A escalada de tensões no Oriente Médio força nações a priorizarem a segurança energética, acelerando a transição para fontes renováveis e estratégias de descarbonização em todo o mundo.
O conflito geopolítico entre Estados Unidos e Irã, com reflexos diretos no Estreito de Ormuz, desencadeou um novo choque no mercado global de petróleo. Esse cenário crítico colocou a estabilidade do fornecimento energético no topo das prioridades das grandes potências, forçando uma reavaliação estratégica sobre como garantir a soberania das nações diante da volatilidade dos combustíveis fósseis.
Conforme aponta um recente relatório da XP, a resposta dos países tem se bifurcado entre a busca por fontes convencionais com menor risco geográfico e um impulso acelerado rumo à energia limpa. Longe de serem caminhos excludentes, a transição energética e a exploração eficiente de hidrocarbonetos parecem caminhar lado a lado nesta nova configuração econômica global.
A maturidade das tecnologias sustentáveis
Para Marcella Ungaretti, head de Research ESG da XP, o cenário atual difere drasticamente de crises passadas. A tecnologia disponível hoje permite que a transição energética seja uma via de escape real e competitiva. Segundo a especialista:
“Observamos duas rotas principais: garantir oferta de combustível fóssil com menor risco e o investimento em energia limpa, descarbonização, algumas agendas quando pensamos em transição energética. Essas duas rotas não são excludentes, pelo contrário, muitas vezes coexistem por parte da estratégia dos países.”
A aceleração desse movimento é sustentada por quatro pilares fundamentais: a expansão de fontes renováveis, a eletrificação de setores críticos, o aprimoramento de sistemas de baterias e o uso estratégico de biocombustíveis. A maturidade dessas soluções torna a transição um caminho mais viável e economicamente atraente do que em qualquer outro momento histórico.
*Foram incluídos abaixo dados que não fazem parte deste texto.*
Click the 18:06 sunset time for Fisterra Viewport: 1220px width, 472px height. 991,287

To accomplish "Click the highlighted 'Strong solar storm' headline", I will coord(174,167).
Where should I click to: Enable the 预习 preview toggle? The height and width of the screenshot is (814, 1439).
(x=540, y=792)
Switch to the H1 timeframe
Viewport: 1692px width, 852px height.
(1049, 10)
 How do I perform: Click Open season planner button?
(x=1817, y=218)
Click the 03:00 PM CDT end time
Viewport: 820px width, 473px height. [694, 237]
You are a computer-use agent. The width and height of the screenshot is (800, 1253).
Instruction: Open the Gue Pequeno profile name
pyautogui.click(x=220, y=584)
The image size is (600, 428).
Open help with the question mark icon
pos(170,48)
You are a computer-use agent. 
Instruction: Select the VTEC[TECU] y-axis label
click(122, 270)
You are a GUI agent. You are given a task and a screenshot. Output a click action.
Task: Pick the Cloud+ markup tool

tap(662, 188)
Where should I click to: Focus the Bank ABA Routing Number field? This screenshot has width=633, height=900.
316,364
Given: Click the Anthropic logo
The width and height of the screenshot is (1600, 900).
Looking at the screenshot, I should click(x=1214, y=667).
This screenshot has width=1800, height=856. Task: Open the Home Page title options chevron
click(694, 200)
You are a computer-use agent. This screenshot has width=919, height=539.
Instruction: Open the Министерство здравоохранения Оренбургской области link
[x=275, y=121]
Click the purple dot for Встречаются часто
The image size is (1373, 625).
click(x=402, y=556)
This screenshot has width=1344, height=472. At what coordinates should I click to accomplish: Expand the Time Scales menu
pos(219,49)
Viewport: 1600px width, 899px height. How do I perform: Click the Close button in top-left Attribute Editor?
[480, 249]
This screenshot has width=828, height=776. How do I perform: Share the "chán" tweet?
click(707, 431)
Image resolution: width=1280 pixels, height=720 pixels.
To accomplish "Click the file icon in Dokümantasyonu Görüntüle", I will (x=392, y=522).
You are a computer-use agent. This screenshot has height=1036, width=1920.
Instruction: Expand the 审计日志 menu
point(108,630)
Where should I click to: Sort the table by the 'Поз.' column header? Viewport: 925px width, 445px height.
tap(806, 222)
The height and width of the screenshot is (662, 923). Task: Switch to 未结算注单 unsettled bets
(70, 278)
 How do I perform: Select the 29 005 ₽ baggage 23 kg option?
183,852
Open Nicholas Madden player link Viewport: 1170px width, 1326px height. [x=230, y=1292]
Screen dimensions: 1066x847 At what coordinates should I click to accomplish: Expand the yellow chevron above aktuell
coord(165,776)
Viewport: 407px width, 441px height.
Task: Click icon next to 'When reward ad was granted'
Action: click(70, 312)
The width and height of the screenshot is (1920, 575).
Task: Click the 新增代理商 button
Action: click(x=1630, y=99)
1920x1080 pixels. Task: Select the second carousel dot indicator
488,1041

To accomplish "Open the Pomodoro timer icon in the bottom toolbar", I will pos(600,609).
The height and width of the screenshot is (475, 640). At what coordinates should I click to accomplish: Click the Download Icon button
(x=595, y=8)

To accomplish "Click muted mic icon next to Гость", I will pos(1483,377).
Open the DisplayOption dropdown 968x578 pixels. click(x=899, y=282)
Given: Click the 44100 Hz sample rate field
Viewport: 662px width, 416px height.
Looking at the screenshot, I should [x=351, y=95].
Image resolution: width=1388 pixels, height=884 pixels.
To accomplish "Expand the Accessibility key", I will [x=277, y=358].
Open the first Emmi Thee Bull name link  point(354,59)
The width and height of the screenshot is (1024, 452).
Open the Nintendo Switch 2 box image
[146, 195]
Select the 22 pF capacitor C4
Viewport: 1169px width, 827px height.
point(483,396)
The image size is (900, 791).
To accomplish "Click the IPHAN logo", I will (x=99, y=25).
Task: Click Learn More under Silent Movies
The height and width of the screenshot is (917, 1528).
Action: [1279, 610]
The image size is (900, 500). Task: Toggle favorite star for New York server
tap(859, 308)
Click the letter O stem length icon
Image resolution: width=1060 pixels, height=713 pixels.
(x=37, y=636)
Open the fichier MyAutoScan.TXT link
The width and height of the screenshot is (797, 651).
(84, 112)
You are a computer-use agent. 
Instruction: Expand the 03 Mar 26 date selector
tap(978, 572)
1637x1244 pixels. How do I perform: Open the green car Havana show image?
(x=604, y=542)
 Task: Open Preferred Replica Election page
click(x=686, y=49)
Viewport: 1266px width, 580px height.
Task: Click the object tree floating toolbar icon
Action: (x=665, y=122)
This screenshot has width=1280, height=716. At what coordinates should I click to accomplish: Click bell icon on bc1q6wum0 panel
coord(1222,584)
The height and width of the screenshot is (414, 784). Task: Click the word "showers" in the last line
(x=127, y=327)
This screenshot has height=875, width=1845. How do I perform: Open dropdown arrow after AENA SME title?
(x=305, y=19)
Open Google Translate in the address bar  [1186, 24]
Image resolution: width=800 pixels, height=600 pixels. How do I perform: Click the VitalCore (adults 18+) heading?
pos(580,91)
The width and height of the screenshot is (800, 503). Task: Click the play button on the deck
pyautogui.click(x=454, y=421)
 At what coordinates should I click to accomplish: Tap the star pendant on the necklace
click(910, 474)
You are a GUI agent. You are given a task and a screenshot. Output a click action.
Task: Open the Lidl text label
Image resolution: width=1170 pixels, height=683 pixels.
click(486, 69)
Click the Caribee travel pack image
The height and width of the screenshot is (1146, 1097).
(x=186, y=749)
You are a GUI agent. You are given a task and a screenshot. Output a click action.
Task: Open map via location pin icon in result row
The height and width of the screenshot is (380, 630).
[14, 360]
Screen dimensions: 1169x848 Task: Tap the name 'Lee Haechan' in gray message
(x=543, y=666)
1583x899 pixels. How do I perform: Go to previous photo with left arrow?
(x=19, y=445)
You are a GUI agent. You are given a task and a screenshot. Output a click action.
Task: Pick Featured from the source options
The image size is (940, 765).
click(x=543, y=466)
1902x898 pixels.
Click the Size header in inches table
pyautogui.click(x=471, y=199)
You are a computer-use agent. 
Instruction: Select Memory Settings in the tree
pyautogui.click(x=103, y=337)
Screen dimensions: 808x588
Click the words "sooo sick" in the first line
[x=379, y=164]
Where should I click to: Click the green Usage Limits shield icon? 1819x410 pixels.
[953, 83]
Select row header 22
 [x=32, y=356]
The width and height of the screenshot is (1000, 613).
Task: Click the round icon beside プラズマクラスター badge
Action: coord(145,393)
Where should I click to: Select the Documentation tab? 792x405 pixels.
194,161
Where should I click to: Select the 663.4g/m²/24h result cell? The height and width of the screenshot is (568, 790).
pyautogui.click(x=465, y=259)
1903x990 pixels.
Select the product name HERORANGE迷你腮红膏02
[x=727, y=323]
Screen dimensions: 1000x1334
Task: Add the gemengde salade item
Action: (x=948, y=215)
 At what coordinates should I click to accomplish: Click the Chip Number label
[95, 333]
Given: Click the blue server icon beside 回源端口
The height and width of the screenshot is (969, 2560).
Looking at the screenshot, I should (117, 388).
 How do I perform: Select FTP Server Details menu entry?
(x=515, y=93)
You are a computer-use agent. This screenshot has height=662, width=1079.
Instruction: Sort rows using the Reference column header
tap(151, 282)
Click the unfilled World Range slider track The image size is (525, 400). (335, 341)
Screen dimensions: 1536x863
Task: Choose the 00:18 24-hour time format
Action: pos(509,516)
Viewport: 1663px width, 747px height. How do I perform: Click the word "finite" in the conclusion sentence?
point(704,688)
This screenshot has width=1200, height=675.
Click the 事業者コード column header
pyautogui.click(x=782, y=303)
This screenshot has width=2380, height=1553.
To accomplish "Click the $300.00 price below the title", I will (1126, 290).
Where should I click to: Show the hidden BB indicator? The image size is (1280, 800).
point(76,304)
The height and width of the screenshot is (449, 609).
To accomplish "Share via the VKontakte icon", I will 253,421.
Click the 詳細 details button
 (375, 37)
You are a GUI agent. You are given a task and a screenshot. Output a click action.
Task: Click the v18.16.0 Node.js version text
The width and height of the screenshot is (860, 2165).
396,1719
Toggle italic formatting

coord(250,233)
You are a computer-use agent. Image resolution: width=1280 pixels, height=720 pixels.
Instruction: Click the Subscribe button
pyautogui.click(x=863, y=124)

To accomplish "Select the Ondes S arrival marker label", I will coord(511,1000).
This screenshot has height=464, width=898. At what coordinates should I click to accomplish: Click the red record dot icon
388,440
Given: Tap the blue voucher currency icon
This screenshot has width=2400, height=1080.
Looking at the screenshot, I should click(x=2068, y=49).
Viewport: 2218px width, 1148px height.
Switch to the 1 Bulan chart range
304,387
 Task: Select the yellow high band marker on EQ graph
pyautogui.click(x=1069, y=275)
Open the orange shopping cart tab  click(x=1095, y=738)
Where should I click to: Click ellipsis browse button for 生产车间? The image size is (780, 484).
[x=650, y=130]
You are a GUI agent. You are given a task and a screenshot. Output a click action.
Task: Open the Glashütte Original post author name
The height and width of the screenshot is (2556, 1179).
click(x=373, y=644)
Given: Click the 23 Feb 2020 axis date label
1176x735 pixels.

O papel das gigantes do setor e o contexto brasileiro
Embora empresas globais como Shell e BP tenham, por vezes, priorizado o óleo e gás em seus investimentos recentes, a busca por eficiência e redução de emissões continua sendo o norte. Luiza Aguiar, analista de Research ESG da XP, reforça que o foco atual inclui tecnologias como captura de carbono e abatimento de metano, garantindo que mesmo o setor tradicional contribua para as metas globais de sustentabilidade.
No caso do Brasil, a posição é privilegiada. Sendo um exportador líquido de petróleo, o país consegue amortecer pressões inflacionárias importadas e fortalecer o saldo comercial. Regis Cardoso, head de Óleo, Gás e Petroquímicos do Research da XP, enfatiza a relevância desse ativo:
“Em um cenário alternativo, em que a indústria de óleo e gás não existe no Brasil, perderíamos um custo de oportunidade de cerca de R$ 300 bilhões por ano. É muito importante para o Brasil essa riqueza adicional gerada, que se manifesta nas contas públicas, como resultado fiscal mais favorável e em preços de combustíveis menos variantes que em outros países.”
O desafio da manutenção da matriz
Apesar da resiliência atual, o país enfrenta um desafio técnico para a próxima década. Com a maturação dos campos do pré-sal, a produção brasileira poderá entrar em declínio a partir de 2030. Manter a atual condição de exportador exigirá novos investimentos em exploração e tecnologia para repor as reservas.
O futuro da economia brasileira, portanto, está intrinsecamente ligado à capacidade de conciliar a produção eficiente de petróleo com a expansão constante de uma matriz de energia renovável. Enquanto as tensões geopolíticas persistem, o equilíbrio entre segurança energética imediata e o compromisso com uma economia de baixo carbono definirá os próximos passos do desenvolvimento nacional e global.